## Tag Archives: Furstenberg

### Doubling map on unit circle

1. Let $\tau:x\mapsto 2x$ be the doubling map on the unit torus. We also consider the uneven doubling $f_a(x)=x/a$ for $0\le x \le a$ and $f(x)=(x-a)/(1-a)$ for $a \le x \le 1$. It is easy to see that the Lebesgue measure $m$ is $f_a$-invariant, ergodic and the metric entropy $h(f_a,m)=\lambda(m)=\int \log f_a'(x) dm(x)=-a\log a-(1-a)\log (1-a)$. In particular, $h(f_a,m)\le h(f_{0.5},m)=\log 2 =h_{\text{top}}(f_a)$ and $h(f_a,m)\to 0$ when $a\to 0$.

2. Following is a theorem of Einsiedler–Fish here.

Proposition. Let $\tau:x\mapsto 2x$ be the doubling map on the unit torus, $\mu$ be an $\tau$-invariant measure with zero entropy. Then for any $\epsilon>0$, $\beta>0$, there exist $\delta_0>0$ and a subset $E\subset \mathbb{T}$ with $\mu(E) > 0$, such that for all $x \in E$, and all $\delta<\delta_0$: $\mu(B(x,\delta))\ge \delta^\beta$.

A trivial observation is $\text{HD}(\mu)=0$, which also follows from general entropy-dimension formula.

Proof. Let $\beta$ and $\epsilon$ be fixed. Consider the generating partition $\xi=\{I_0, I_1\}$, and its refinements $\xi_n=\{I_\omega: \omega\in\{0,1\}^n\}$ (separated by $k\cdot 2^{-n}$)….

Furstenberg introduced the following notation in 1967

Definition. A multiplicative semigroup $\Sigma\subset\mathbb{N}$ is lacunary, if $\Sigma\subset \{a^n: n\ge1\}$ for some integer $a$. Otherwise, $\Sigma$ is non-lacunary.

» Records for locating displayed items:
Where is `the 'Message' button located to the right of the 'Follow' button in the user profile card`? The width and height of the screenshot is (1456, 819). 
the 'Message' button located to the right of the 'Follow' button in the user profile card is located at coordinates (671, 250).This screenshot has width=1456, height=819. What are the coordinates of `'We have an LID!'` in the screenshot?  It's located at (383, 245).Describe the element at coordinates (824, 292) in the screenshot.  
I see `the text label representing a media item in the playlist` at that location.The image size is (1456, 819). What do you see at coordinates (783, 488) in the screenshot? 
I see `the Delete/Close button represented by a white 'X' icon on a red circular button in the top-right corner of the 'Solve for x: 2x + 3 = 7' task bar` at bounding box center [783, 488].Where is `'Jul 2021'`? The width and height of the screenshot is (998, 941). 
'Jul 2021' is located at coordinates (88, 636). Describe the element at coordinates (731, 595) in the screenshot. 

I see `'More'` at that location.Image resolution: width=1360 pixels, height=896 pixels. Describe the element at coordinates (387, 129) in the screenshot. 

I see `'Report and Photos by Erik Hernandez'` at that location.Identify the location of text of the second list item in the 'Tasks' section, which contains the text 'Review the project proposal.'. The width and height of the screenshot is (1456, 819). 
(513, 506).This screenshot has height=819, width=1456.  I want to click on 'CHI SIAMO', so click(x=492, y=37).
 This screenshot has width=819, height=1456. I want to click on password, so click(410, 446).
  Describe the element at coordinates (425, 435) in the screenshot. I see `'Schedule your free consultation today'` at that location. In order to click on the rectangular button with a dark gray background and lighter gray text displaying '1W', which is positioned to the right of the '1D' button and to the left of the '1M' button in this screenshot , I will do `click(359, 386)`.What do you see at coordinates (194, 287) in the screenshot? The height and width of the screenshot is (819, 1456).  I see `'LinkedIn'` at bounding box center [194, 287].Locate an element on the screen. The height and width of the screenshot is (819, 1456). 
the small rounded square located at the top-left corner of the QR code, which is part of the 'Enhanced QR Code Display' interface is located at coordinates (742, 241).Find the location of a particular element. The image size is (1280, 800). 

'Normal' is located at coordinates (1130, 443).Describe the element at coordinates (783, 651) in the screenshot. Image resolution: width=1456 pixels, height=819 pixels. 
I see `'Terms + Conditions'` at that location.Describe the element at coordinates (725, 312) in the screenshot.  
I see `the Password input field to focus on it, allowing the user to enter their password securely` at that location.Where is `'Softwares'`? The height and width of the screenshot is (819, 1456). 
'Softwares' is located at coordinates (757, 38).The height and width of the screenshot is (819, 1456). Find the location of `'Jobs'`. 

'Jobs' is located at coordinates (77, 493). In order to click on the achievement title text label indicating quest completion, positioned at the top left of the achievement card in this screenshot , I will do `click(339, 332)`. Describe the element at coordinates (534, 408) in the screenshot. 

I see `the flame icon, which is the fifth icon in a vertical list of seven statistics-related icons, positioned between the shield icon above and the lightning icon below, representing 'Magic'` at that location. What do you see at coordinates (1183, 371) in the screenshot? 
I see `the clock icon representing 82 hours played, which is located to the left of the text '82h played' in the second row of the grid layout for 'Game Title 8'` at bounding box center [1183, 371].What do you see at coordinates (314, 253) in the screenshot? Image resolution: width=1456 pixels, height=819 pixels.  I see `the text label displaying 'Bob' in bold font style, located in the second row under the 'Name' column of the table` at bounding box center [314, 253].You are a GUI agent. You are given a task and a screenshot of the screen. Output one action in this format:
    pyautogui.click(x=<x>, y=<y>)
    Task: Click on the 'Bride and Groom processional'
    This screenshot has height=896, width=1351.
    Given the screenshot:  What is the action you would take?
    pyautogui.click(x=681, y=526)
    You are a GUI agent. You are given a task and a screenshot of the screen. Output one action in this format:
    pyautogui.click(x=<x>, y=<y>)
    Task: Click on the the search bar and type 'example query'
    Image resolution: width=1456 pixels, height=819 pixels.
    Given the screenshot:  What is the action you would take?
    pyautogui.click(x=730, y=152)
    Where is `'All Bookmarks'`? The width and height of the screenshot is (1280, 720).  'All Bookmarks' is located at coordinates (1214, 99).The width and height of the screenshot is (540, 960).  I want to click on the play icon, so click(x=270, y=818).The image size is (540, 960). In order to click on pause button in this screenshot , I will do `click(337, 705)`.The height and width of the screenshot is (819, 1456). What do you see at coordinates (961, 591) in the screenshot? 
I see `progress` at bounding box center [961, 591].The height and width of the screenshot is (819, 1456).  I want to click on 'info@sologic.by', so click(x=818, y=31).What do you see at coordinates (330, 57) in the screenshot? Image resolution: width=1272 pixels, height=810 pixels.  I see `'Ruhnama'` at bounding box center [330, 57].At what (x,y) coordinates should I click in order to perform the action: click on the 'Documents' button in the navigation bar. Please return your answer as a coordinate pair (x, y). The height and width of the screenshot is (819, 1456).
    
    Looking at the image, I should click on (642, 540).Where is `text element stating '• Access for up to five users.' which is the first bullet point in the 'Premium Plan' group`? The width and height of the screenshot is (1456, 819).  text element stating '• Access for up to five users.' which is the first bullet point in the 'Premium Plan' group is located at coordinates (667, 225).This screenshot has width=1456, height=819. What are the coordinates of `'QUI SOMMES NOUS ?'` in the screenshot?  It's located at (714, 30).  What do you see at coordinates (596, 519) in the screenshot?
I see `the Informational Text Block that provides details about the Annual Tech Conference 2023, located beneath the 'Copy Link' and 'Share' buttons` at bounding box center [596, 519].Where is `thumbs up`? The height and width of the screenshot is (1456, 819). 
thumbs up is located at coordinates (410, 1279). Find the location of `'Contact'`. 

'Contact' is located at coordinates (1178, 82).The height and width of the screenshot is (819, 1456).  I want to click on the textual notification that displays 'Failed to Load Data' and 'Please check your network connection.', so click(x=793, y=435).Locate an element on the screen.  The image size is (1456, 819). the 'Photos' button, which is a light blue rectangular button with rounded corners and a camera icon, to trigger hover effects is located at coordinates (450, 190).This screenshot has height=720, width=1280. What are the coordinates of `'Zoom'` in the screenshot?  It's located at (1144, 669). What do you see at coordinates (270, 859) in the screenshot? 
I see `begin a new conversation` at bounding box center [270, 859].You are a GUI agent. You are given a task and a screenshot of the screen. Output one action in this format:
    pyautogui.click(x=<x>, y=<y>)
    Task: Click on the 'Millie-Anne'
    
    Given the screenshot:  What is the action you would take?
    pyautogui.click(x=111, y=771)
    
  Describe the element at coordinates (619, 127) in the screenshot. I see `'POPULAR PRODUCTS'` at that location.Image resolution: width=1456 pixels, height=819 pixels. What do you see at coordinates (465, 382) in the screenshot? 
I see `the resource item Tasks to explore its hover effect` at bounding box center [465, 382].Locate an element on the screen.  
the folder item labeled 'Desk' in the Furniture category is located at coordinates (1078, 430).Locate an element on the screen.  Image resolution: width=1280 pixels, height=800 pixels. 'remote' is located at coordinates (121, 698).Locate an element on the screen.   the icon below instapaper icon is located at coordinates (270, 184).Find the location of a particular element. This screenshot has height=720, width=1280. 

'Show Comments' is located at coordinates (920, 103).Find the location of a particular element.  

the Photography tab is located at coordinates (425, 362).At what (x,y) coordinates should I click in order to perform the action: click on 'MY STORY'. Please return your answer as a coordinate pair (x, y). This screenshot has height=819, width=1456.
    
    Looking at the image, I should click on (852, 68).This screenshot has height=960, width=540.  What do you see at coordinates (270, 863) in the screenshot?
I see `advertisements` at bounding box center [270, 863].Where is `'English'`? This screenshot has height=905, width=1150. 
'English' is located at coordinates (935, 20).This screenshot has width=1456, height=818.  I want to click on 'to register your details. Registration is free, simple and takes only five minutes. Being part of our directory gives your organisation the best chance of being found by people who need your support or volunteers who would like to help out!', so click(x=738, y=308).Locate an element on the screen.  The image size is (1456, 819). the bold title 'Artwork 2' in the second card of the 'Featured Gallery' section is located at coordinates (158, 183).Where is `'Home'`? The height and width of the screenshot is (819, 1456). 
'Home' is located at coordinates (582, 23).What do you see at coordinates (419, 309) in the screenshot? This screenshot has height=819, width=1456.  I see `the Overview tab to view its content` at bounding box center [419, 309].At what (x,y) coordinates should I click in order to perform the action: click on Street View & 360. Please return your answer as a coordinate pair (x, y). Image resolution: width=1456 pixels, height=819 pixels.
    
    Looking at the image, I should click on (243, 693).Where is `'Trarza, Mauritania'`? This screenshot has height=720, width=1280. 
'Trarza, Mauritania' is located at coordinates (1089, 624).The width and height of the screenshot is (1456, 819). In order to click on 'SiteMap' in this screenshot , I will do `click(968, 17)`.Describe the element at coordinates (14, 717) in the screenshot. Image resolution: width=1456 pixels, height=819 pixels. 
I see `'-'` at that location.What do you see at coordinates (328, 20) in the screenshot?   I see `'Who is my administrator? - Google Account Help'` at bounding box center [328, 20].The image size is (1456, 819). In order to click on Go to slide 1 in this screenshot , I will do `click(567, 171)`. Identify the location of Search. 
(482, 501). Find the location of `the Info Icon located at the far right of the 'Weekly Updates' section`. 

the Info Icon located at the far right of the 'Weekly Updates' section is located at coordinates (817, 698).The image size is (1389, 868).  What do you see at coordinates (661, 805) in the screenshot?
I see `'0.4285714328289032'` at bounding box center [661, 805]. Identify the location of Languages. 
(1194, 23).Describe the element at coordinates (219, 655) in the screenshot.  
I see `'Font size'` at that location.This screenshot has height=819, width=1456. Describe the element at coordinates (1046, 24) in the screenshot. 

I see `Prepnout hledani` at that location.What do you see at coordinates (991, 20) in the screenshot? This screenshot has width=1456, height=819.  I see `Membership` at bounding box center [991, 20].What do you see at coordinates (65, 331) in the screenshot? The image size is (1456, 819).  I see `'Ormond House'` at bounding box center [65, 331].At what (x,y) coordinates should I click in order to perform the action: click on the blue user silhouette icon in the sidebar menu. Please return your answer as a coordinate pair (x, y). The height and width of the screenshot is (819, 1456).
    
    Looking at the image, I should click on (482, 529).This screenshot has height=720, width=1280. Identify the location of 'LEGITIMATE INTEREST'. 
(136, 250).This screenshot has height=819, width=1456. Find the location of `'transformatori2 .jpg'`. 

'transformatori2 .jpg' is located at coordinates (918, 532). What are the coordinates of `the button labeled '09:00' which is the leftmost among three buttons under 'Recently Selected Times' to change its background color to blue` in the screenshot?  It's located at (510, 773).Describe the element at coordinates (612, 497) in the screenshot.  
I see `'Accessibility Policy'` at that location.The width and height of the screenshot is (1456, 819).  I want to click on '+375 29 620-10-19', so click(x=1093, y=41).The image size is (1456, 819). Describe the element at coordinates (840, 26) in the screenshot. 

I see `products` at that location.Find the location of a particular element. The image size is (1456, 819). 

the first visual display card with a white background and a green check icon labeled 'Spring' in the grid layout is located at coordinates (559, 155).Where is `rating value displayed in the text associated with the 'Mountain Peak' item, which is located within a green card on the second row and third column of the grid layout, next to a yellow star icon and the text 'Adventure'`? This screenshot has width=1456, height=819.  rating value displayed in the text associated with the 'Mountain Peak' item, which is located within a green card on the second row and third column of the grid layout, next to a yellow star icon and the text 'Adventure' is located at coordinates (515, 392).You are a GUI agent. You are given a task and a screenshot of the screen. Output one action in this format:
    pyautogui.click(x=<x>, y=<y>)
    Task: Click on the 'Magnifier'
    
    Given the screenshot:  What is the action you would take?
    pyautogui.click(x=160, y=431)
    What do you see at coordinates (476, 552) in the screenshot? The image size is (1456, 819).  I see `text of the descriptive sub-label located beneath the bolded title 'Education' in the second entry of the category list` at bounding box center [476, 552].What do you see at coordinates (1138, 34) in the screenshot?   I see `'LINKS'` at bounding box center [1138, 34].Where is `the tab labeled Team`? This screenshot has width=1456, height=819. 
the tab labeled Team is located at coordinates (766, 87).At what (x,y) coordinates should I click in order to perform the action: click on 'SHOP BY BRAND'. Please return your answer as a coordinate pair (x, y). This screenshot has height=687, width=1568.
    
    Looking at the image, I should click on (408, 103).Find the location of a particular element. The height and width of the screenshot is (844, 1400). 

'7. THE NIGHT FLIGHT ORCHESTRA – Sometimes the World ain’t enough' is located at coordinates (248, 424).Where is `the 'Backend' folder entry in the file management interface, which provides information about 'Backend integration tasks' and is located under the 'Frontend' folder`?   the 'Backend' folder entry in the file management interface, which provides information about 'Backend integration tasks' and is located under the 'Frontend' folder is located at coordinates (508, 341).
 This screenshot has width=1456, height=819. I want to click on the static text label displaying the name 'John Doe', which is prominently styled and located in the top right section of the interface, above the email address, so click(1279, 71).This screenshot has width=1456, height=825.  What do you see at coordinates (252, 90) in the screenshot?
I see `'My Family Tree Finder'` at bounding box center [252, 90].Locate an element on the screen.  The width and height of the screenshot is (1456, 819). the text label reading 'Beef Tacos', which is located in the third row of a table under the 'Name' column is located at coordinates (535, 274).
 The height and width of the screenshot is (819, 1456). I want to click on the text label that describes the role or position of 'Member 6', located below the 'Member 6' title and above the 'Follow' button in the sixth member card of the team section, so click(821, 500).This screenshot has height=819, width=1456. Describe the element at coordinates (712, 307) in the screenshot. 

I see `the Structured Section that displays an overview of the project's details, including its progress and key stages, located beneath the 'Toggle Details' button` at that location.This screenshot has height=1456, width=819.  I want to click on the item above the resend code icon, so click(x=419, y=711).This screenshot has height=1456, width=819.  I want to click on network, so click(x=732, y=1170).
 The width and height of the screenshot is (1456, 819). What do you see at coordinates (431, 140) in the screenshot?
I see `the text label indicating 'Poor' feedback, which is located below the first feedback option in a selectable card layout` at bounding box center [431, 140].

» Exercise brief:
Print the whole post on the doubling map above again, word for word, with every formula unchanged.

» Correct output:
## Tag Archives: Furstenberg

### Doubling map on unit circle

1. Let $\tau:x\mapsto 2x$ be the doubling map on the unit torus. We also consider the uneven doubling $f_a(x)=x/a$ for $0\le x \le a$ and $f(x)=(x-a)/(1-a)$ for $a \le x \le 1$. It is easy to see that the Lebesgue measure $m$ is $f_a$-invariant, ergodic and the metric entropy $h(f_a,m)=\lambda(m)=\int \log f_a'(x) dm(x)=-a\log a-(1-a)\log (1-a)$. In particular, $h(f_a,m)\le h(f_{0.5},m)=\log 2 =h_{\text{top}}(f_a)$ and $h(f_a,m)\to 0$ when $a\to 0$.

2. Following is a theorem of Einsiedler–Fish here.

Proposition. Let $\tau:x\mapsto 2x$ be the doubling map on the unit torus, $\mu$ be an $\tau$-invariant measure with zero entropy. Then for any $\epsilon>0$, $\beta>0$, there exist $\delta_0>0$ and a subset $E\subset \mathbb{T}$ with $\mu(E) > 0$, such that for all $x \in E$, and all $\delta<\delta_0$: $\mu(B(x,\delta))\ge \delta^\beta$.

A trivial observation is $\text{HD}(\mu)=0$, which also follows from general entropy-dimension formula.

Proof. Let $\beta$ and $\epsilon$ be fixed. Consider the generating partition $\xi=\{I_0, I_1\}$, and its refinements $\xi_n=\{I_\omega: \omega\in\{0,1\}^n\}$ (separated by $k\cdot 2^{-n}$)….

Furstenberg introduced the following notation in 1967

Definition. A multiplicative semigroup $\Sigma\subset\mathbb{N}$ is lacunary, if $\Sigma\subset \{a^n: n\ge1\}$ for some integer $a$. Otherwise, $\Sigma$ is non-lacunary.